>> START DATA EXTRACT

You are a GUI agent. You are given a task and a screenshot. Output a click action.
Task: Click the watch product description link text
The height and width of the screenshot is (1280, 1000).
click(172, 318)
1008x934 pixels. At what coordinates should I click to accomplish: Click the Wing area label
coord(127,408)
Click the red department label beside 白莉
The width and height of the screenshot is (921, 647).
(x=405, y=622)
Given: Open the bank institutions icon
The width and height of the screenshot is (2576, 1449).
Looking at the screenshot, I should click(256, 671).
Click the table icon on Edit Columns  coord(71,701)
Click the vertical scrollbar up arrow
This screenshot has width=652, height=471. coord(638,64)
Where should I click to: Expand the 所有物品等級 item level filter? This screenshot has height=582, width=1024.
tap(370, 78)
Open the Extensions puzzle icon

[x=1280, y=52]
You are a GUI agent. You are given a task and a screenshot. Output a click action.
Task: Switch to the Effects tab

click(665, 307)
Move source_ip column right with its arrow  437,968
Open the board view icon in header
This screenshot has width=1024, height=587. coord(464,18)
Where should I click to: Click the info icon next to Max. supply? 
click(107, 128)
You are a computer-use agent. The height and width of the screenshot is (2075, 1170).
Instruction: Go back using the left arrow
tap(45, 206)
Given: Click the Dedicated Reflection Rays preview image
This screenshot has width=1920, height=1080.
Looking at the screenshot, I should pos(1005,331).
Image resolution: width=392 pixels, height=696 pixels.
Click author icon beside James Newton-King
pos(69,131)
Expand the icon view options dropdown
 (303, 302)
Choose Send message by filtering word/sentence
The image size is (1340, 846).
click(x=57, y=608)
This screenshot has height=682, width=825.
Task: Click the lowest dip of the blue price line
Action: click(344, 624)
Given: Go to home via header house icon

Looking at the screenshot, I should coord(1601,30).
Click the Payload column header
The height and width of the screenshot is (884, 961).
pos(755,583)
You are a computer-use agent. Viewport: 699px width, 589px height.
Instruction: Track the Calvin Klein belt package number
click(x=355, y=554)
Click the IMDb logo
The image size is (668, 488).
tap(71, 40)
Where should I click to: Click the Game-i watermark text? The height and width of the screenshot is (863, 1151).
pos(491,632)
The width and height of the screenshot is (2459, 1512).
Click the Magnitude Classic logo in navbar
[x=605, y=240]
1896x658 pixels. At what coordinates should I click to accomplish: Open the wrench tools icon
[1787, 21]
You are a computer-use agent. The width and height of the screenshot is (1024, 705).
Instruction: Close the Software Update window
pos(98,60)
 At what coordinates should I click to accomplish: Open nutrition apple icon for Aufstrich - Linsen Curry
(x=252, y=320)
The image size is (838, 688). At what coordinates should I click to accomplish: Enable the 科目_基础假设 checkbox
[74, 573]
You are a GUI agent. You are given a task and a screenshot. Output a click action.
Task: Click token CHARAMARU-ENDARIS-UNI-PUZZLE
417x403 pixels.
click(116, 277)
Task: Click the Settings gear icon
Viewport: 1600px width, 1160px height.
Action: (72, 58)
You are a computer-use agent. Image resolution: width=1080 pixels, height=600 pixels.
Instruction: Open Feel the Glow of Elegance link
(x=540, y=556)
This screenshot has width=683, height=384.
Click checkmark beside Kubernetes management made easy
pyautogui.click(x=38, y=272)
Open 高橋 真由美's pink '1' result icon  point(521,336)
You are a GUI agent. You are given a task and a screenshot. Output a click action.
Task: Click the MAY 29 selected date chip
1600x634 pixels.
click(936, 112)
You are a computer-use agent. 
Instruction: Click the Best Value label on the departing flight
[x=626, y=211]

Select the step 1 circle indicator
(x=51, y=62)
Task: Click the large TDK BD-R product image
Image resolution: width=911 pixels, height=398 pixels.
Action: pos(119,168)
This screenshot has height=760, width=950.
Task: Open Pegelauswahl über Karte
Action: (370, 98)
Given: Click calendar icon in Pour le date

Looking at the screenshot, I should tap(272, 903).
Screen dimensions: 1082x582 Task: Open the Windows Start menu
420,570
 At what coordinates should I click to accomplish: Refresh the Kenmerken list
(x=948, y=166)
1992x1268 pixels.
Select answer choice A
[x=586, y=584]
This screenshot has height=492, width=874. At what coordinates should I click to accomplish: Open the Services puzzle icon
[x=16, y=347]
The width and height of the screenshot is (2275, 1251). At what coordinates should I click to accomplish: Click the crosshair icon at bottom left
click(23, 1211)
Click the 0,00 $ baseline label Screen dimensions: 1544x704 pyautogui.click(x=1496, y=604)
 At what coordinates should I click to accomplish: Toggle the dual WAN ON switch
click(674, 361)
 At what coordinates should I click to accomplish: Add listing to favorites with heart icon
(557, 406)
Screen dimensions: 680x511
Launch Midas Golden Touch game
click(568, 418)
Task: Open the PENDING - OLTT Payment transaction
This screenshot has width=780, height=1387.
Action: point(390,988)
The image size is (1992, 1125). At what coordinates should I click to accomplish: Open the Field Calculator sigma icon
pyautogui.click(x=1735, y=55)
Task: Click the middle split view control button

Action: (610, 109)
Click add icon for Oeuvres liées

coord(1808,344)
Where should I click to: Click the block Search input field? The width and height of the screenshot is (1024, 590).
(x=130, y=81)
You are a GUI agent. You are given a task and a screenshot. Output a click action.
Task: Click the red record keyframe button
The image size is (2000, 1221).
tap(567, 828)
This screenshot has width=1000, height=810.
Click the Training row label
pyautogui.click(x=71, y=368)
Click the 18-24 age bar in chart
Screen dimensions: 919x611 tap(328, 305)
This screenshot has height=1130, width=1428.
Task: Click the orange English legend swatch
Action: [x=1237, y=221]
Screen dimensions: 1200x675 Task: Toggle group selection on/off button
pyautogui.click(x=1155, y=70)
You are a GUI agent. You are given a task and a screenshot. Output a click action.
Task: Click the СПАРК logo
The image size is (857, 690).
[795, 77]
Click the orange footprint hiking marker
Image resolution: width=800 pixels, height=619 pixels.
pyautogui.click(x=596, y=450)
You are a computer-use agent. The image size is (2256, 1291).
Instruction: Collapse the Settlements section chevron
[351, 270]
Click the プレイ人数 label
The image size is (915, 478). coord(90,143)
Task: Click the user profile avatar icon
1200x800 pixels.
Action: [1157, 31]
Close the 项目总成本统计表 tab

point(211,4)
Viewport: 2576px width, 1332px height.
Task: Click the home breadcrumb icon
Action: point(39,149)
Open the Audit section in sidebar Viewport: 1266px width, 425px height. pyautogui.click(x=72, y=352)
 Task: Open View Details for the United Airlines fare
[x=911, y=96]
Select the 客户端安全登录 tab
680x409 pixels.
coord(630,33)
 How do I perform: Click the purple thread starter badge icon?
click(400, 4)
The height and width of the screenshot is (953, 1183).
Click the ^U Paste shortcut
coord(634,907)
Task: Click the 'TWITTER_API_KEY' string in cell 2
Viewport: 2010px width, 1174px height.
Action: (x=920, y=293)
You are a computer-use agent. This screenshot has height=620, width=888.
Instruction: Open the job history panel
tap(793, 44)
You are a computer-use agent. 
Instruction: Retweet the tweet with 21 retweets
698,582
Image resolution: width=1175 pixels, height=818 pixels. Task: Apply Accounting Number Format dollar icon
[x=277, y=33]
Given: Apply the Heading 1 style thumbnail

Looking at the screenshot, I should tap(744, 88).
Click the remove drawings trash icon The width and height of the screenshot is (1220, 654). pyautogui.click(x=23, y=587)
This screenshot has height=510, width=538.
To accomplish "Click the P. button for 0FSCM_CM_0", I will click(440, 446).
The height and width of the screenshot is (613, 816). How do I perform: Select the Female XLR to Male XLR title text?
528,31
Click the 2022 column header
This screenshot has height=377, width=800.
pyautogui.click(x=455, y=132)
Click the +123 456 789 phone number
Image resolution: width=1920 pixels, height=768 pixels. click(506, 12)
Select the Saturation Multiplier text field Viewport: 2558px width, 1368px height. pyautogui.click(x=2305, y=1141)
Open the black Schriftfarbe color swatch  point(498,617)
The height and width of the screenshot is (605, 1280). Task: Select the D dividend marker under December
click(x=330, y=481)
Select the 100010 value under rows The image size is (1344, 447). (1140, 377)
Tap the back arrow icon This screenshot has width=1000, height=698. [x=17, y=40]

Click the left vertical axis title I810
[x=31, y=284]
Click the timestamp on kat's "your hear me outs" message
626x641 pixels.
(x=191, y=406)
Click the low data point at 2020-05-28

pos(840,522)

>> END DATA EXTRACT

◆ **EXERCISE BRIEF**
Gather every line of the records above that contains the word "Expand", and copy each one out in full.

◆ **EXERCISE RESPONSE**
Where should I click to: Expand the 所有物品等級 item level filter? This screenshot has height=582, width=1024.
Expand the icon view options dropdown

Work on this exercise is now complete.